**** Task input ****
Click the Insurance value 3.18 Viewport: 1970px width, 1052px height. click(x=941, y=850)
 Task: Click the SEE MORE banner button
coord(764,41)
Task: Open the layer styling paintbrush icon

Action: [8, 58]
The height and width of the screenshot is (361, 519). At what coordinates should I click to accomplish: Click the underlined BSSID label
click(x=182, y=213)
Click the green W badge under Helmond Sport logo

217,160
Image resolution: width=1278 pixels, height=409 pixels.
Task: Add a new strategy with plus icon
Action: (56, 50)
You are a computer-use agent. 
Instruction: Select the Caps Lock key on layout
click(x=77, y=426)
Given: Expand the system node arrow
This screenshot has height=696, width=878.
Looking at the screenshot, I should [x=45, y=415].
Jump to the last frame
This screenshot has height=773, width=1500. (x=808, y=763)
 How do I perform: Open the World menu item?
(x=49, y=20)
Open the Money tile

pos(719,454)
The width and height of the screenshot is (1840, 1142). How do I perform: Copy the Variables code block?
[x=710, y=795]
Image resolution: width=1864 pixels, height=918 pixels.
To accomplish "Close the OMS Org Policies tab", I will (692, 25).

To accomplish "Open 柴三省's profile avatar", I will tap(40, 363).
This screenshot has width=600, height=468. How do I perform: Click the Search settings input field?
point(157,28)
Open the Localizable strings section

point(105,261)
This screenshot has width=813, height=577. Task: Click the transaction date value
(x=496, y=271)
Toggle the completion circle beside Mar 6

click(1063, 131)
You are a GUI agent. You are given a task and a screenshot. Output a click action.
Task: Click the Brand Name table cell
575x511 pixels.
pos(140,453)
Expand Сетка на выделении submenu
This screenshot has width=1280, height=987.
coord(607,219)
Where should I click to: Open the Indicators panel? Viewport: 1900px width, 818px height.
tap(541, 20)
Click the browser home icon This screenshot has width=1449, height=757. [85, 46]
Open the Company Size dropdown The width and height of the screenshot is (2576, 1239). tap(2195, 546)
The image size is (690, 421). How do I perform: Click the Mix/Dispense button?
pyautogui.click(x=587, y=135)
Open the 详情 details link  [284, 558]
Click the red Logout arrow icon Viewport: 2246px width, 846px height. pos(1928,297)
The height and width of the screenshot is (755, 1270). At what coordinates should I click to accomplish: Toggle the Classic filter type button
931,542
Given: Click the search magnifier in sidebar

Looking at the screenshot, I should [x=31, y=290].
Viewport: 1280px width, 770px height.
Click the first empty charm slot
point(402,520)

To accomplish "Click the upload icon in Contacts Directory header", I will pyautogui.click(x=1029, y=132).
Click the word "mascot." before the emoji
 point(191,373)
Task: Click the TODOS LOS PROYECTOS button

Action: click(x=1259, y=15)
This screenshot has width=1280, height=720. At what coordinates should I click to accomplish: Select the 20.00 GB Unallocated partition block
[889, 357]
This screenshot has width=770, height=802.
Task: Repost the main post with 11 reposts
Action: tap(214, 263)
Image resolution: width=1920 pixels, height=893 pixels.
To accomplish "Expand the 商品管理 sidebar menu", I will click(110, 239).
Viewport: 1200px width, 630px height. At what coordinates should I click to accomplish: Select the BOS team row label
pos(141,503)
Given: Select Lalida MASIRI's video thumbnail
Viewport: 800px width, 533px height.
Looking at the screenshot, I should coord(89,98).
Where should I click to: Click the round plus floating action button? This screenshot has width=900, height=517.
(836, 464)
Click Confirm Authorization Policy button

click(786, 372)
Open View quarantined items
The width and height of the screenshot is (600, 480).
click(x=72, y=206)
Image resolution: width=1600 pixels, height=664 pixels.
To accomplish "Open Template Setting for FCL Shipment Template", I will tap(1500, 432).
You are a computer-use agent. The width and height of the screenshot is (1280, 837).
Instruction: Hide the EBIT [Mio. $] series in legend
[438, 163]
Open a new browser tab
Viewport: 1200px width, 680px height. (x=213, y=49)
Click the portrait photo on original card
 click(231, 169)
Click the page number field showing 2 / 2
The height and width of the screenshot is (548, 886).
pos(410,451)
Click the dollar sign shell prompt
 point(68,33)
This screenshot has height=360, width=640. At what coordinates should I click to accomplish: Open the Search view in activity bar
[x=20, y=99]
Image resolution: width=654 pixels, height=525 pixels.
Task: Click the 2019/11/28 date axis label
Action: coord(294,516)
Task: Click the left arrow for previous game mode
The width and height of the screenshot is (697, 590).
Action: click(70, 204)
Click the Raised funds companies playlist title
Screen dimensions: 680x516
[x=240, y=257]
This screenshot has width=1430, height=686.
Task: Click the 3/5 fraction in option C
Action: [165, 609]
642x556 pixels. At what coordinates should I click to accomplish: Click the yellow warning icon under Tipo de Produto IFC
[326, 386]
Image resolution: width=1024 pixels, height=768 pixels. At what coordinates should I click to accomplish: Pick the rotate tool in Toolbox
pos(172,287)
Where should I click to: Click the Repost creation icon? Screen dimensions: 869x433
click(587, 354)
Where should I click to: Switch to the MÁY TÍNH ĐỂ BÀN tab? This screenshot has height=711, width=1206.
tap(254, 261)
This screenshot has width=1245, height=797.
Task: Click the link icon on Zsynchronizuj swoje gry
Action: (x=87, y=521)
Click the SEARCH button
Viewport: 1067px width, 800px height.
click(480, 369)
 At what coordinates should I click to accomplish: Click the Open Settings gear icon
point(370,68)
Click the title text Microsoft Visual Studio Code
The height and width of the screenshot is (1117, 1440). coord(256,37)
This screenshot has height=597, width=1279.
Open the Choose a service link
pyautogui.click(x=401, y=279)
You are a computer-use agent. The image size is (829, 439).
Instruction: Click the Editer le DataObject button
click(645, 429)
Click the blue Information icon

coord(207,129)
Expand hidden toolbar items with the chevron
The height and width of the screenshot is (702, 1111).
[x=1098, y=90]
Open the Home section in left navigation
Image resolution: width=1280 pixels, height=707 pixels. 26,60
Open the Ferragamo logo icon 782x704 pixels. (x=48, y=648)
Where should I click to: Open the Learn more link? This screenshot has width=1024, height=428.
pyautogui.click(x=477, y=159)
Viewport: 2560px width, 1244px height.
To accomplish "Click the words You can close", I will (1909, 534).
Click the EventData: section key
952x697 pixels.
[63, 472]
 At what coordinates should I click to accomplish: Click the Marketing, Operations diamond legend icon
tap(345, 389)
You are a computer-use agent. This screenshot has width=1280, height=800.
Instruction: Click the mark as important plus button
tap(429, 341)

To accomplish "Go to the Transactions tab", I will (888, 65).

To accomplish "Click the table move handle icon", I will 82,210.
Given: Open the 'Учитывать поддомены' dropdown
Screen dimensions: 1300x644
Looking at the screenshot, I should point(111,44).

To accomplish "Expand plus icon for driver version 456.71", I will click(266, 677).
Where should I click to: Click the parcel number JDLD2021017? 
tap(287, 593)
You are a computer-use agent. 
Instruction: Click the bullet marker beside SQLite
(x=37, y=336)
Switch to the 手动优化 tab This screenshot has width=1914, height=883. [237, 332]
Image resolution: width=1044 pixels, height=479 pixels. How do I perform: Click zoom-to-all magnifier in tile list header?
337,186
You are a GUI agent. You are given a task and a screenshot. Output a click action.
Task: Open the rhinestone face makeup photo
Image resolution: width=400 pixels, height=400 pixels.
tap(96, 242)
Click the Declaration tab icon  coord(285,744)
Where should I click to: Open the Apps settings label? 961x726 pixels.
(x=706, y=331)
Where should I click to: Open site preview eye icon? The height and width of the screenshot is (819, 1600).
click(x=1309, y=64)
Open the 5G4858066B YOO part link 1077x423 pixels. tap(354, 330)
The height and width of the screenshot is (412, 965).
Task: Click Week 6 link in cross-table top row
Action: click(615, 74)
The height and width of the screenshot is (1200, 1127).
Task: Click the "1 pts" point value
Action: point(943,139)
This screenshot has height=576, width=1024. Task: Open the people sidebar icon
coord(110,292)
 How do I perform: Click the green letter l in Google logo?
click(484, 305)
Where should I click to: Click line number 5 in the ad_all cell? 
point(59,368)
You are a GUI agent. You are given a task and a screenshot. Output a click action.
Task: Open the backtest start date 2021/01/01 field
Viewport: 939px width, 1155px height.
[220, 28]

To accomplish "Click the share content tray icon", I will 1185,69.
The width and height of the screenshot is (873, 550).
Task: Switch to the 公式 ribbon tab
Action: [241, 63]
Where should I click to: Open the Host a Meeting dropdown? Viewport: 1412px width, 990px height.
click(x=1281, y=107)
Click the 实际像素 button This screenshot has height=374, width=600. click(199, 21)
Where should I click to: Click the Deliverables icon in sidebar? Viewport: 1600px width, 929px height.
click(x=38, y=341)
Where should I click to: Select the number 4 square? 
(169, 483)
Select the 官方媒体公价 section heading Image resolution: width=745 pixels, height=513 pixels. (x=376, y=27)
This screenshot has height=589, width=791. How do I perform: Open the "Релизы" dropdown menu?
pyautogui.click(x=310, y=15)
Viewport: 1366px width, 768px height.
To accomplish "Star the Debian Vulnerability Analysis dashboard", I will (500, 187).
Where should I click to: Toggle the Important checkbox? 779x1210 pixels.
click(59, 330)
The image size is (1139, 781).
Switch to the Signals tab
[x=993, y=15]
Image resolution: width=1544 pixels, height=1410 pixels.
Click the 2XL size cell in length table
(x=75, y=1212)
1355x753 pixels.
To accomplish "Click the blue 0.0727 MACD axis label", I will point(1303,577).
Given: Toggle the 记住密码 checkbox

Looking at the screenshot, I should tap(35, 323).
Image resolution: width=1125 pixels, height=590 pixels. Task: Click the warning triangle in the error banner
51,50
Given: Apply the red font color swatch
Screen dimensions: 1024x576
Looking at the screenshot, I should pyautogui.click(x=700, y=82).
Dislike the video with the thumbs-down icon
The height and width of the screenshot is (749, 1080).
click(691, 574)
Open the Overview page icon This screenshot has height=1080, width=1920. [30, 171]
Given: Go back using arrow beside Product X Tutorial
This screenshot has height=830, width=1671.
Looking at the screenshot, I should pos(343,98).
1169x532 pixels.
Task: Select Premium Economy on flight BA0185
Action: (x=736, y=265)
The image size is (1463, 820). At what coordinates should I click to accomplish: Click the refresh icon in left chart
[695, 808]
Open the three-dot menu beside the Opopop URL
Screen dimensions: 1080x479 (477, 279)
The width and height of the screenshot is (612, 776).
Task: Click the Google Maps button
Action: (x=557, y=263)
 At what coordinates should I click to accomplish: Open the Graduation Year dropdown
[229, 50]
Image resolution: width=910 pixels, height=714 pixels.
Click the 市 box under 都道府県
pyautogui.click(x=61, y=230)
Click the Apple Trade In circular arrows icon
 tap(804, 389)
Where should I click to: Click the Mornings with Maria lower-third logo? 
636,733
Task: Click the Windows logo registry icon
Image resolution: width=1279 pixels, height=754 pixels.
****
> Task to carry out: Pull every line containing the word "computer" out of the material and copy it.

> Written answer:
You are a computer-use agent. 
You are a computer-use agent. The width and height of the screenshot is (1280, 837).
You are a computer-use agent. The image size is (829, 439).
You are a computer-use agent. This screenshot has width=1280, height=800.
You are a computer-use agent. 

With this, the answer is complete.